Your goal
Only the lines below from the one containing "Ne (68, 904)" through the one containing "検索 (973, 202)" belong in the answer, set down exactly, with the pictures left out.

Material for this task
++++++++++

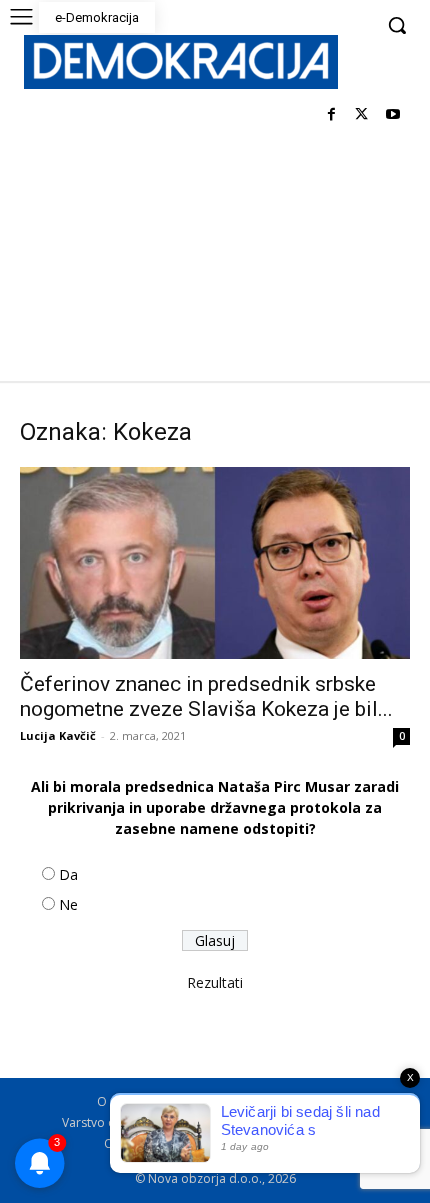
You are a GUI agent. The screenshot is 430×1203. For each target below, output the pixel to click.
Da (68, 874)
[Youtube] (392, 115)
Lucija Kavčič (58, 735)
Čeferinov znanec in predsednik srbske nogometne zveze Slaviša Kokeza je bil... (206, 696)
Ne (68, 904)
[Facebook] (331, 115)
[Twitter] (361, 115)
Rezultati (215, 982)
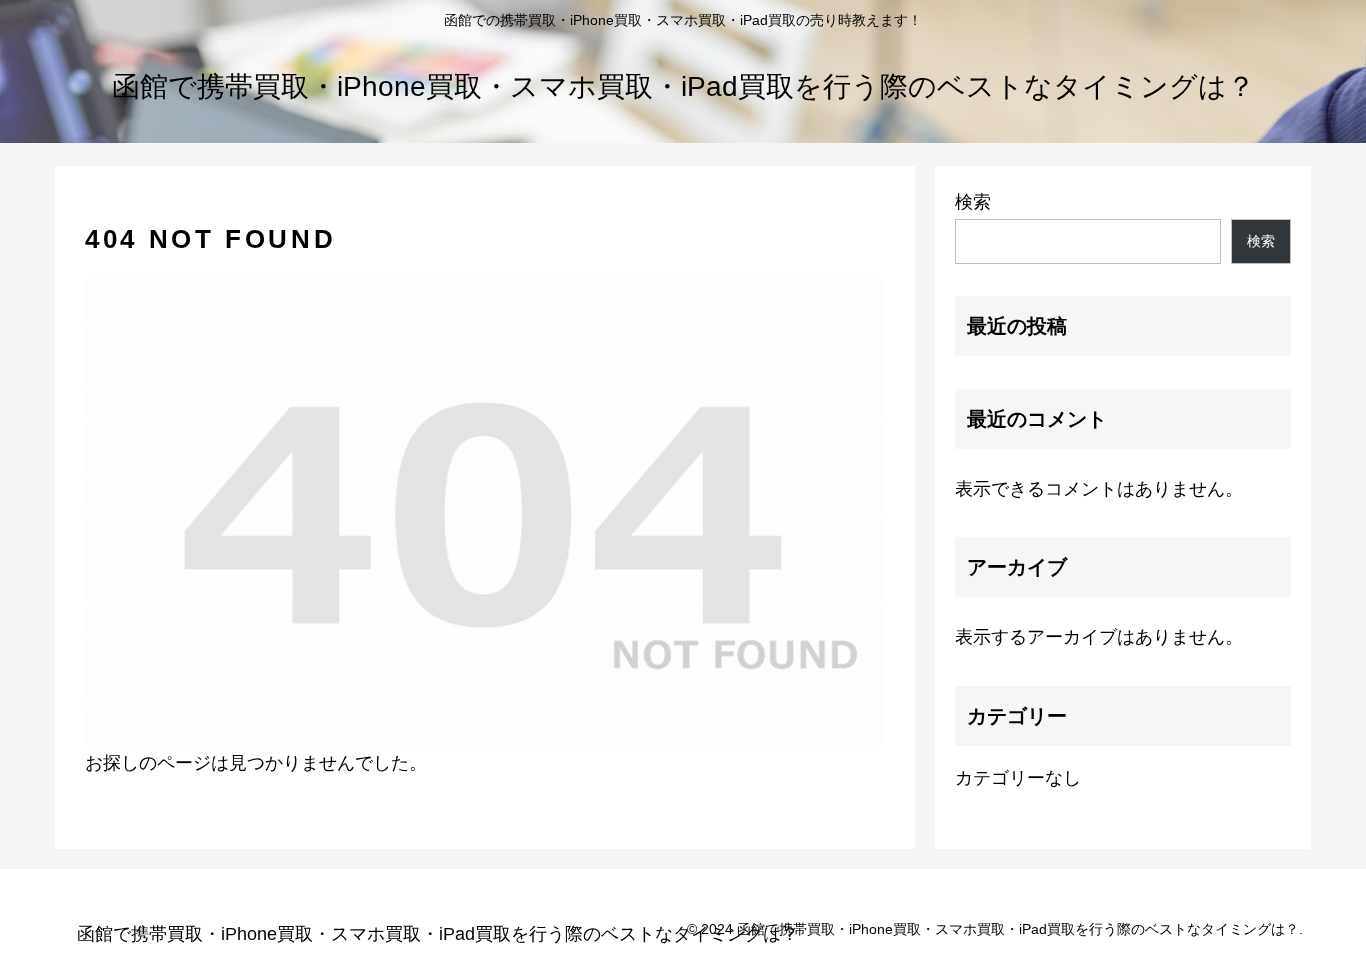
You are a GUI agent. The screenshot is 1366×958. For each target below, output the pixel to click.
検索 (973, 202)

++++++++++

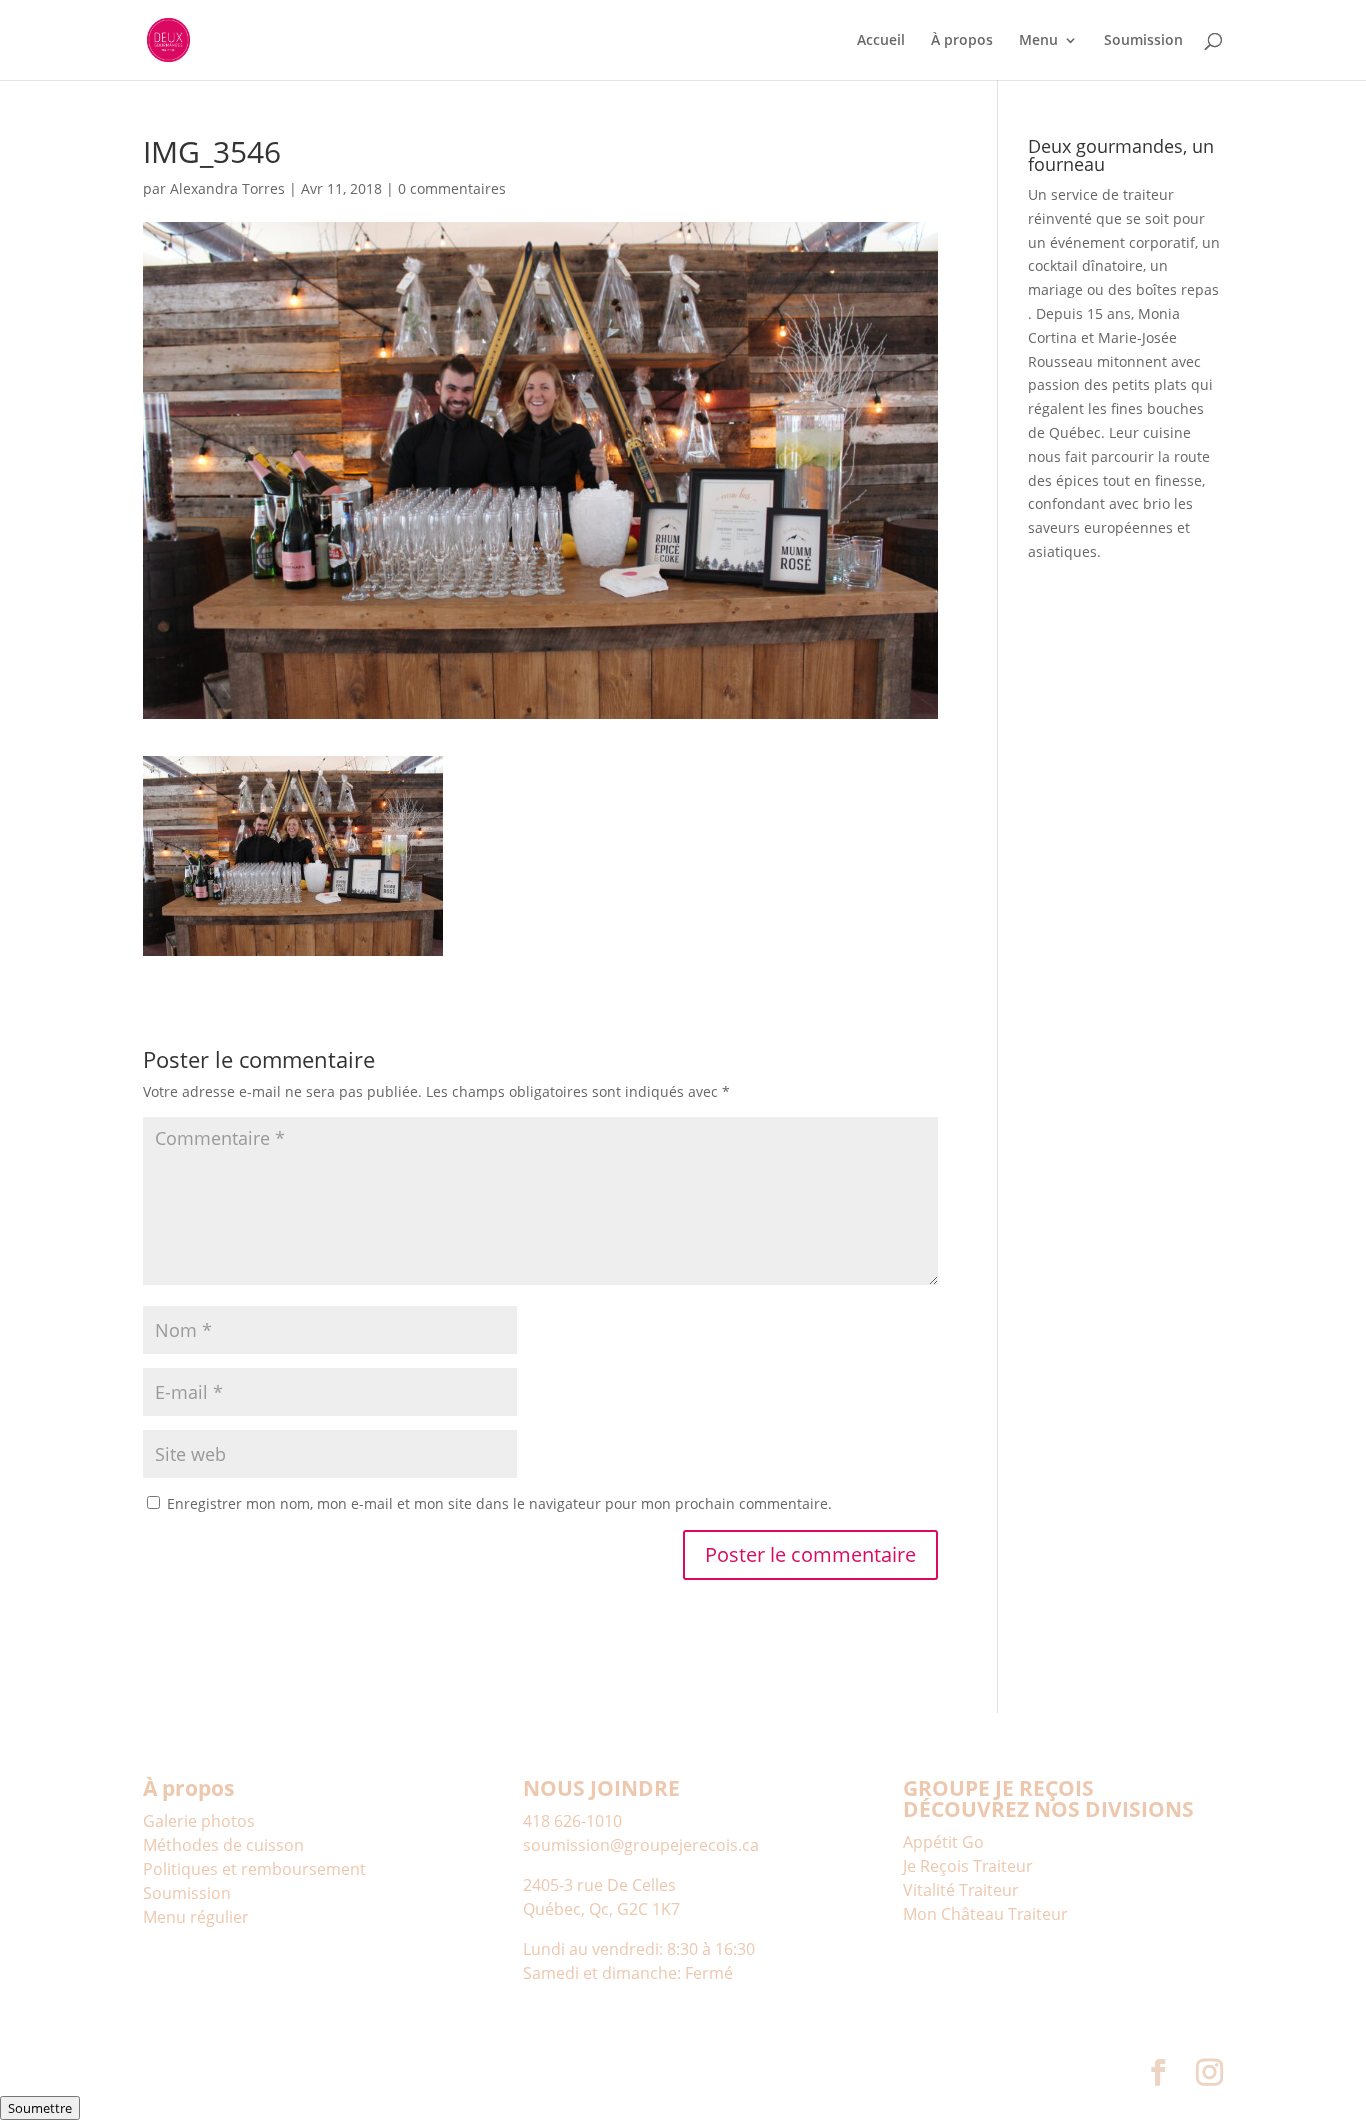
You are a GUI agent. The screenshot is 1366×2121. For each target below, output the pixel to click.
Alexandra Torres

++++++++++

Answer to the exercise
Ne (68, 904)
[Facebook] (331, 115)
[Twitter] (361, 115)
Rezultati (215, 982)
You are a GUI agent. The screenshot is 1366×958. For each target below, output the pixel to click.
検索 (973, 202)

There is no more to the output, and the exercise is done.